» **Document passage**:
━━━━━━

Figure 1.
Graphic representation of the two types of experiments.
A) A pig autologous end-to-end peritoneal implant was used to study patency, eventual thrombosis, endothelization and arterializations of the graft, 2 weeks after surgery. B) A human-to-rat peritoneal graft approach was set up to study remodeling of the peritoneum and to determine the host vs donor origin of cells that contributed to the process of endothelization and eventual arterialization.
Figure 2.
Macroscopic representation of graft preparation, implantation and removal in pigs.
A–B) Tailoring of the peritoneal graft on a tutor. C) Coverage of the peritoneal graft with the metal mesh. D) Proximal anastomosis showing the adhesion of the peritoneum to the metal mesh when pulsatile flow is established into the graft. E) Graft harvested (A, native aorta; P, peritoenal graft) with no signs of overt dilatation. F) Fresh transversal equatorial cut of the peritoneal graft showing patency and (G) thickening of the peritoneal graft at 15 days from the implant. H) Intraluminal appearance at the proximal anastomosis (A, native aorta; P, peritoenum graft). Scale bars 1 cm.
Figure 3.
Histopathological analysis of the peritoneal patch explanted from pigs.
Peritoneal graft pre-innestum (A), native aorta (B, C) and graft after two weeks (D–J). A) normal peritoneum, double staining with alfa-SMA (blue) and elastic von Gieson (black-brown) magnification 80×, scale bar 40 µm. B) native aorta, double staining showing the media with elastic fibres in black and smooth muscle cells in blue, magnification 50×, scale bar 50 µm. C) Native aorta, von Willebrand factor staining of the endothelium, magnification 160×, scale bar 20 µm. D) Graft and metallic scaffold (arrows indicate some of the holes around the graft), magnification 12,5×, scale bar 250 µm. E) graft remodeling, magnification 31× scale bar 100 µm. F) Arterialization of graft, magnification 62,5×, scale bar 50 µm. G) Intimal hyperplasia, magnification 125×, scale bar 25 µm. H, I) Endothelization of the graft, von Willebrand factor staining magnification 160× (scale bar 20 µm) and 320× (scale bar 10 µm), respectively.
Figure 4.
Histopathological analysis of the aortic peritoneal patch explanted from rats.

━━━━━━

Collected data entries
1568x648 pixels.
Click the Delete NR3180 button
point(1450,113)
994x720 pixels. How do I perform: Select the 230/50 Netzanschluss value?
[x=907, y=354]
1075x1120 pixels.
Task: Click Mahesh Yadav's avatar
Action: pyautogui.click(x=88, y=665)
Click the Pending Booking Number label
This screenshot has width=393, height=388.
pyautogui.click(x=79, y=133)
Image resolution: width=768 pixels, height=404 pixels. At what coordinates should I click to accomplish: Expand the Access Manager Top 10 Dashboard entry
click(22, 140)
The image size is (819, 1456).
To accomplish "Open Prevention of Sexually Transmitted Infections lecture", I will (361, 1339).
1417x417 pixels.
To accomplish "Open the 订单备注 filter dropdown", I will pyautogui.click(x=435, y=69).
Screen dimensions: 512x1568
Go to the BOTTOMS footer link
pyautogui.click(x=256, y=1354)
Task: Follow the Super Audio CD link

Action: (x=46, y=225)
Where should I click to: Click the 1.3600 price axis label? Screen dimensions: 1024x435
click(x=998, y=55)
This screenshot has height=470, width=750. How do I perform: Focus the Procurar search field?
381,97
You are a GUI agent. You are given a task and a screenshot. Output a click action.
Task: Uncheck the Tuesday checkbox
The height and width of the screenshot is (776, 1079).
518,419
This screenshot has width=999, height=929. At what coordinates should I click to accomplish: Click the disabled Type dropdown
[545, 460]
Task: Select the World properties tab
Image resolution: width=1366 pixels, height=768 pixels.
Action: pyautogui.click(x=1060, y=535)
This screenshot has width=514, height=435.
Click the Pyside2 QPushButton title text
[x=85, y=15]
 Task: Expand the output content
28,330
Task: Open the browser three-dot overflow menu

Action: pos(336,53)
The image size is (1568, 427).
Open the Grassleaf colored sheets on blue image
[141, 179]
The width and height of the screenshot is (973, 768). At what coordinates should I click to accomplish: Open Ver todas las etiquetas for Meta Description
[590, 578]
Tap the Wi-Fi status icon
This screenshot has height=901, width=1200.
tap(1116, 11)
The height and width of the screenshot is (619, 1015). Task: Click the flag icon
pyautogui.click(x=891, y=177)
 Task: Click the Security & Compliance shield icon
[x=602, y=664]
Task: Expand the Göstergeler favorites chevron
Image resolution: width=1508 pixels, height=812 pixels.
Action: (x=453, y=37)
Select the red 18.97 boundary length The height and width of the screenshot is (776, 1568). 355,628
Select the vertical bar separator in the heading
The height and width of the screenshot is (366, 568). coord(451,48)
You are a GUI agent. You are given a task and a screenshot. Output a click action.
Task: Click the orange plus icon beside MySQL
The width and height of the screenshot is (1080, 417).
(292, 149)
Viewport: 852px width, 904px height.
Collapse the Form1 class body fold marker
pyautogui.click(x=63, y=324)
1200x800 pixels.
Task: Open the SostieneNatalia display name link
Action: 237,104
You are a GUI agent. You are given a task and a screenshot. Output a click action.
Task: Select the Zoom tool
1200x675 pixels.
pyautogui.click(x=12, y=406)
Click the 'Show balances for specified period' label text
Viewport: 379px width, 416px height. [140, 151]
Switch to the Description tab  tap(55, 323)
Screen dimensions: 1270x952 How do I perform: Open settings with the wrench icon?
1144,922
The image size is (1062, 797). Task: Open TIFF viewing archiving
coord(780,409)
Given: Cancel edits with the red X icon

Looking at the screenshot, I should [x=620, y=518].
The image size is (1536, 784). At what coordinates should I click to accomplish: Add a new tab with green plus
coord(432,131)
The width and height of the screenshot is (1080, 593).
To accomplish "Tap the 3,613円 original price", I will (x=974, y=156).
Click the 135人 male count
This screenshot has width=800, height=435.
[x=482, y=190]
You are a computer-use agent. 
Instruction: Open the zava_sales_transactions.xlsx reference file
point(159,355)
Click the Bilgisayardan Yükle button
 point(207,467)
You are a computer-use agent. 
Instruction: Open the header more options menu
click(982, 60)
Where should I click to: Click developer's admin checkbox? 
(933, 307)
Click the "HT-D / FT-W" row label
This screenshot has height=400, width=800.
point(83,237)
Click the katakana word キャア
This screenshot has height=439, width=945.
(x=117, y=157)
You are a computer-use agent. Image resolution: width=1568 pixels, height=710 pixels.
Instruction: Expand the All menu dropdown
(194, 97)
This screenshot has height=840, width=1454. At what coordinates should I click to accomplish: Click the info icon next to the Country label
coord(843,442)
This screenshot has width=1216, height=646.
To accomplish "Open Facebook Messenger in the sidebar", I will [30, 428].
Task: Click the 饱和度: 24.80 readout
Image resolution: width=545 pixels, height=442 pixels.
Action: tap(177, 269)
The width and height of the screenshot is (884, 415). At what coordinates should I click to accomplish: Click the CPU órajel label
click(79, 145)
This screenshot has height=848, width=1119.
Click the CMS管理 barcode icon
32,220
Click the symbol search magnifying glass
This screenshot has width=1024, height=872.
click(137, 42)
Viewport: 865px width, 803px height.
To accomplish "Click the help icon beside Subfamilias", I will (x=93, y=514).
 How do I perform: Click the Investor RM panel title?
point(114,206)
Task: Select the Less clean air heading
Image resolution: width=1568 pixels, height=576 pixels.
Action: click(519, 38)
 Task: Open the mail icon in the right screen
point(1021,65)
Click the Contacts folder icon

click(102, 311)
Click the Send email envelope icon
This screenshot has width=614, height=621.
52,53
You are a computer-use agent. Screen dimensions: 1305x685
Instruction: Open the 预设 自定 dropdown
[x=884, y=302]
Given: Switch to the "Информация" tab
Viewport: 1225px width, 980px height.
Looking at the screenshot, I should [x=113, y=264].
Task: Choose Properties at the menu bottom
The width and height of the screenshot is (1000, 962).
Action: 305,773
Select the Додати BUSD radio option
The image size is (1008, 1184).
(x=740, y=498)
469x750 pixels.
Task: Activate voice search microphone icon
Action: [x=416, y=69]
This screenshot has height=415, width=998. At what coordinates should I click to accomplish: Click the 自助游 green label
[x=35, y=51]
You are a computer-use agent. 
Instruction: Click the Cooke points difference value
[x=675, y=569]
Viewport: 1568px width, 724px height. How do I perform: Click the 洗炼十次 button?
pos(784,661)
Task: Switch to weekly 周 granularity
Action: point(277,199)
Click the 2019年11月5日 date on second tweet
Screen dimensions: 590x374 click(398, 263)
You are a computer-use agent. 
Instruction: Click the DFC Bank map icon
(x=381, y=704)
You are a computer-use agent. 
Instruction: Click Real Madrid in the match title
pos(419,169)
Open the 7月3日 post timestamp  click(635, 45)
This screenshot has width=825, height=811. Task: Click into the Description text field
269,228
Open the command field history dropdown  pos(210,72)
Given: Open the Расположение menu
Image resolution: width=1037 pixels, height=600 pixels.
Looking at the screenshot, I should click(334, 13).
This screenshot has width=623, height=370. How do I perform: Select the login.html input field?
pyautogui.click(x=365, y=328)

━━━━━━

» **Aim of the task**:
Reproduce the figure captions on peritoneal vascular grafts above, everything from "Graphic representation of" down to "removal in pigs.".

» **Response area**:
Graphic representation of the two types of experiments.
A) A pig autologous end-to-end peritoneal implant was used to study patency, eventual thrombosis, endothelization and arterializations of the graft, 2 weeks after surgery. B) A human-to-rat peritoneal graft approach was set up to study remodeling of the peritoneum and to determine the host vs donor origin of cells that contributed to the process of endothelization and eventual arterialization.
Figure 2.
Macroscopic representation of graft preparation, implantation and removal in pigs.